■ What to work on: Reproduce only the stretch of entries below that begins at the first line and ends at the line holding "Leer más (791, 2547)".

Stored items
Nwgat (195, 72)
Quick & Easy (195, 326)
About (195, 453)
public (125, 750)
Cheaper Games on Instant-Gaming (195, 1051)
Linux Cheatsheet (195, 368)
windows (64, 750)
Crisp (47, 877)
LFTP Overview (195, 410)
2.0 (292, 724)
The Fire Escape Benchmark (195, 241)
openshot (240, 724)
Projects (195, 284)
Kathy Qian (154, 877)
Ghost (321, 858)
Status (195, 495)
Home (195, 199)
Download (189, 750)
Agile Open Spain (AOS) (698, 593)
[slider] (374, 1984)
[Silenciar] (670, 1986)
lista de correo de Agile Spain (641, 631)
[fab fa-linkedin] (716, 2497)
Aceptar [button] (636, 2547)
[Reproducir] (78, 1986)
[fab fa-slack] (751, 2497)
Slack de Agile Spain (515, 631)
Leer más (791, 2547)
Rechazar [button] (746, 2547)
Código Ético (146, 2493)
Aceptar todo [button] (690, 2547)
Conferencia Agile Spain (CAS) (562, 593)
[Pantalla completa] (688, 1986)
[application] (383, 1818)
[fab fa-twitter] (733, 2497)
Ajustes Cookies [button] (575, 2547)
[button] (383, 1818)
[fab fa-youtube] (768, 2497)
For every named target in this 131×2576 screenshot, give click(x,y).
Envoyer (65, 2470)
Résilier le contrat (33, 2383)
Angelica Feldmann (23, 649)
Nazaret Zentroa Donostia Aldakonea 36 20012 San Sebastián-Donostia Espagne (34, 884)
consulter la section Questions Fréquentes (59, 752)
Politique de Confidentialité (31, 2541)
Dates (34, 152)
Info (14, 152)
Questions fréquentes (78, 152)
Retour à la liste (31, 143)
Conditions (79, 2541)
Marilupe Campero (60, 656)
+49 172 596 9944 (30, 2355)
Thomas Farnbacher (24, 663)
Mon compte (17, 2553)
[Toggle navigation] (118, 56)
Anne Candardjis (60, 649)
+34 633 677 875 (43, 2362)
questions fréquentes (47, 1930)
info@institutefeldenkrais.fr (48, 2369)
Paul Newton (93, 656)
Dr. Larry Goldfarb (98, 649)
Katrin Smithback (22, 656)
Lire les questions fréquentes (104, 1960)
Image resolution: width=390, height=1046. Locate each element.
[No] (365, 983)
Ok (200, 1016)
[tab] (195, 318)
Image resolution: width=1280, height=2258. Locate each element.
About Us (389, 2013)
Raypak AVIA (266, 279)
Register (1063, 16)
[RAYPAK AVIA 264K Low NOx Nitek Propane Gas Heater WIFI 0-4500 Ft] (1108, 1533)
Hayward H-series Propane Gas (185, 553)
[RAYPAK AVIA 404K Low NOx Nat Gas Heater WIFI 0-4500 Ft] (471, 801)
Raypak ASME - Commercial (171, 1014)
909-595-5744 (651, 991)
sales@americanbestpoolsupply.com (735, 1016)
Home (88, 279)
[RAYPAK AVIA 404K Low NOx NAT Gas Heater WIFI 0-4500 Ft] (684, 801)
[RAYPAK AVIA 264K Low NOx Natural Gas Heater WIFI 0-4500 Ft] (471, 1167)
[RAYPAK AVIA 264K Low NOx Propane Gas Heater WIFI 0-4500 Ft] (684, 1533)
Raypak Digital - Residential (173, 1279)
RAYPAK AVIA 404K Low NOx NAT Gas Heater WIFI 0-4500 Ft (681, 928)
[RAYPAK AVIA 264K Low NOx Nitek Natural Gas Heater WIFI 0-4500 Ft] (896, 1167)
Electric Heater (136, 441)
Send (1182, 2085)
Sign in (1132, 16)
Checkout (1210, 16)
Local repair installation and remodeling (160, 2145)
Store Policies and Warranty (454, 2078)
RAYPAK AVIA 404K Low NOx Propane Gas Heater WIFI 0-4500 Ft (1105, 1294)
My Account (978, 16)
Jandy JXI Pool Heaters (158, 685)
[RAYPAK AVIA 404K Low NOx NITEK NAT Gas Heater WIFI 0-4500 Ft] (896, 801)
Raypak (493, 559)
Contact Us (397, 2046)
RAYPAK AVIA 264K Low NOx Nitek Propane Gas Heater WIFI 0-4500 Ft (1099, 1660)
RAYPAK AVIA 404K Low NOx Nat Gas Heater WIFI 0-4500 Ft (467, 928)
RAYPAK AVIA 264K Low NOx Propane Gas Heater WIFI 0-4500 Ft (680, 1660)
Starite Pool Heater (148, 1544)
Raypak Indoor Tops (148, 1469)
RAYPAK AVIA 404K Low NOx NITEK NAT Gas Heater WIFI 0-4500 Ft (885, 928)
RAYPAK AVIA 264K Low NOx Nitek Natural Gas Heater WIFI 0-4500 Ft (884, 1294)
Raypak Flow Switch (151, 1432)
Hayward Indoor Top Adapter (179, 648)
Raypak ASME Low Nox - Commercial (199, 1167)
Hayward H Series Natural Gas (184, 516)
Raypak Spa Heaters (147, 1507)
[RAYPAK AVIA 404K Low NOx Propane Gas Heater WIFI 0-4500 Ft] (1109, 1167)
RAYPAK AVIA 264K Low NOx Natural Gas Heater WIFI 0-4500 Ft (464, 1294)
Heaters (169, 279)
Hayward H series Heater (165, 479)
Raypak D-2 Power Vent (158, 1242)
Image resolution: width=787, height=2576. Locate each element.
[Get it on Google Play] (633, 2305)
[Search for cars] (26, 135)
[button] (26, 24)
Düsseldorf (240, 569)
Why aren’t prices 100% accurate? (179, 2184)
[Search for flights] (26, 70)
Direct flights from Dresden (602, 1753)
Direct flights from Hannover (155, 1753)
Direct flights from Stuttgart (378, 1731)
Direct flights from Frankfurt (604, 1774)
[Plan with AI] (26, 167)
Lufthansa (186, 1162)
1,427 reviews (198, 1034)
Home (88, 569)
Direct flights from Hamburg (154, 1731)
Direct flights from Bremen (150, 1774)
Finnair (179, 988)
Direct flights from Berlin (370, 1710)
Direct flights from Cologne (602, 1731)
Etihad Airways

■ Task result:
Nwgat (195, 72)
Quick & Easy (195, 326)
About (195, 453)
public (125, 750)
Cheaper Games on Instant-Gaming (195, 1051)
Linux Cheatsheet (195, 368)
windows (64, 750)
Crisp (47, 877)
LFTP Overview (195, 410)
2.0 (292, 724)
The Fire Escape Benchmark (195, 241)
openshot (240, 724)
Projects (195, 284)
Kathy Qian (154, 877)
Ghost (321, 858)
Status (195, 495)
Home (195, 199)
Download (189, 750)
Agile Open Spain (AOS) (698, 593)
[slider] (374, 1984)
[Silenciar] (670, 1986)
lista de correo de Agile Spain (641, 631)
[fab fa-linkedin] (716, 2497)
Aceptar [button] (636, 2547)
[Reproducir] (78, 1986)
[fab fa-slack] (751, 2497)
Slack de Agile Spain (515, 631)
Leer más (791, 2547)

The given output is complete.